_CONSIGNES DE TRAVAIL_.
- A) Restituez fidèlement le passage de l'extrait sur Mostow qui va de "Il parle bien" à "motif des crimes.".
- B) Répondez à ces questions sur l'extrait sur Mostow :
(i) D'après Mostow, pourquoi le Démon asservit-il celui qu'il contrôle ?
(ii) Quelle annonce de Scully fait trembler Mostow frénétiquement ?
(iii) Dans quelle bibliothèque Mulder se documente-t-il sur les gargouilles ?
- C) Reprenez l'extrait sur Mostow après sa dernière phrase et poursuivez-le.

++++ TEXTE CHOISI

Il parle bien entendu de Satan, et dit en substance que le Démon asservit celui qu’il contrôle afin de "contempler son reflet". Ce reflet qu’il évoque correspond à la mutilation des victimes qui leur confère un visage hideux, celui de Satan. Ainsi, sa phrase lui permet à la fois de s’ôter toute responsabilité par rapport à ses actes et de donner une explication au motif des crimes.
Cette scène est d’une intensité rare, sans musique, ce qui renforce le sentiment d’oppression. L’acteur qui joue Mostow y est d’ailleurs incroyable, sa composition est remarquable car elle laisse paraître toute l’ambiguïté de son comportement : il est submergé par la peur et tremble frénétiquement lorsque Scully lui annonce qu’il y a eu d’autres morts, car cela voudrait dire que le Démon a trouvé quelqu’un d’autre, comme il l’avait trouvé lui. Son état laisse penser qu’il resonge aux moments abominables qu’il croit avoir vécus quand il était possédé. Soit il était réellement sous le contrôle de Satan, soit il souffre d’une grave dissociation mentale.
Etre ou ne pas être un monstre, telle est la question
Après cet entretien avec le meurtrier, Mulder rencontre un ancien de ses professeurs à l’Académie, Bill Patterson, qu’il n’ a jamais porté dans son coeur car il ne l’a jamais mis sur un piédestal ; et celui-ci lui en voulait certainement à ce propos. Patterson travaille selon une méthode bien précise : "Si vous voulez connaître un artiste, étudiez son art". Et, bien malgré lui, c’est ce que Mulder fait à la bibliothèque de l’Université de Georgetown en se documentant sur les gargouilles pour mieux appréhender l’affaire. Cette scène, qui fait fortement penser à Se7en, est l’occasion d’une longue réflexion de Mulder pendant près d’une minute.

++++++++
++++ DONNÉES AFFICHÉES

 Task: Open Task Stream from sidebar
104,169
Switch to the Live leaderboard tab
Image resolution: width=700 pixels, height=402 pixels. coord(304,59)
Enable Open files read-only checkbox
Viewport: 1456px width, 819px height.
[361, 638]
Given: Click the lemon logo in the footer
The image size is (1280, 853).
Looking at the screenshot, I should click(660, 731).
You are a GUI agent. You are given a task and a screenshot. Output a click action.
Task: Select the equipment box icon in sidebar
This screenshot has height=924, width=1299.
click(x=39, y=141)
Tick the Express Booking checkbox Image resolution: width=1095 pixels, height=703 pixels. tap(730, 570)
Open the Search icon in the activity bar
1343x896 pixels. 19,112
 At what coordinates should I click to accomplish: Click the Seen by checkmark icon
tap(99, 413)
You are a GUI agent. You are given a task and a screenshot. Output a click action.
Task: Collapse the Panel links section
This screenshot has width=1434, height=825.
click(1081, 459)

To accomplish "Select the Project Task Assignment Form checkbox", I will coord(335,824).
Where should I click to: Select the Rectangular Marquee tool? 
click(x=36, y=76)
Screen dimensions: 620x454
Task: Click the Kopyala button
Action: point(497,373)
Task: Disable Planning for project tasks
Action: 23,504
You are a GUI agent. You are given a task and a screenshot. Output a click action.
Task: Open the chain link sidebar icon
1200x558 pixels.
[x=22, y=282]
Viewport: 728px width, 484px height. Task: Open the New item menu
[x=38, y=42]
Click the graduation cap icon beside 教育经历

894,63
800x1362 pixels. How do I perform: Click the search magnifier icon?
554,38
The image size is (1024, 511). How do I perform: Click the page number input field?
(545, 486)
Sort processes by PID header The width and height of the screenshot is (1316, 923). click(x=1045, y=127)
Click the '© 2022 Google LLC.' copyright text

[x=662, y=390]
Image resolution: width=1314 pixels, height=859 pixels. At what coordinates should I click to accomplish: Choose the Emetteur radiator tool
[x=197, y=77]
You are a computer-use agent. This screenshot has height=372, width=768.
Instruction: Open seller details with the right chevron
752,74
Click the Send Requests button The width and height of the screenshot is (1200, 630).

++++++++

_RÉPONSES PAR CONSIGNE_.
- A)
Il parle bien entendu de Satan, et dit en substance que le Démon asservit celui qu’il contrôle afin de "contempler son reflet". Ce reflet qu’il évoque correspond à la mutilation des victimes qui leur confère un visage hideux, celui de Satan. Ainsi, sa phrase lui permet à la fois de s’ôter toute responsabilité par rapport à ses actes et de donner une explication au motif des crimes.

- B)
(i) Afin de "contempler son reflet".
(ii) L'annonce qu'il y a eu d'autres morts.
(iii) Celle de l'Université de Georgetown.

- C)
Une réflexion basée sur la légende des gargouilles, qui représentent en quelque sorte les gardiens de l’Enfer ou du Royaume de notre imaginaire et de nos peurs obscures. Cette phrase a énormément de sens, car elle se rapporte à l’ambiguïté de l’affaire : les gargouilles sont-elles destinées à repousser le Mal en tant qu’avatar, ou nous gardent-elles de nos propres pulsions ? En d’autres termes, lorsqu’un individu confectionne une gargouille, n’est-ce pas pour exorciser ses peurs, pour se protéger de sa propre folie ? Cette expression torturée des visages ne représente-t-elle pas la lutte qui déchire notre âme entre le Bien et le Mal ? Finalement, le Mal n’est-il pas tapi en chacun de nous, et le monstre qui asservit notre volonté comme cela a été le cas pour Mostow n’est-il pas ce que l’on appelle la folie ? Autant de questions qui à ce stade de l’épisode ne restent que des ébauches de théories.
Mais Mulder ne s’arrête pas là, il veut aller plus loin, s’enfoncer plus profondément dans l’esprit du tueur. Ces questions qui le torturent, il va essayer de les résoudre en se mettant à la poterie lorsqu’il va découvrir l’atelier secret de Mostow. Sans s’en rendre compte, il franchit un nouveau palier. Cela est d’ailleurs souligné par les couleurs qui passent d’un bleu plutôt terne en début d’épisode à un bleu beaucoup plus prononcé qui crée une ambiance à part. Et lorsque Mulder se fera attaquer tout en travaillant, il verra la face du Démon. Mais comme le dit Scully, ne l’a-t-il pas vue parce qu’il le voulait ? Mulder lui rétorque qu’il n’aurait jamais envie de voir une telle horreur, mais n’est-il pas déjà allé trop loin, n’est-il pas déjà devenu John Mostow ? Où peut-être que le Démon l’a contaminé aussi ? Il est en tout cas rare de voir Mulder en telle déperdition, incapable de savoir où il en est.
Lorsque Mulder découvre enfin que le deuxième tueur n’est autre que Patterson, la solution s’offre enfin clairement à nos yeux : à force de traquer Mostow et de rentrer dans son esprit et ses cauchemars, Patterson est devenu un monstre. Ce qui répond en même temps aux questions posées sur la fonction des gargouilles : elles servent donc à repousser le Mal qui se tapit en nous, inhérent à notre condition d’humain.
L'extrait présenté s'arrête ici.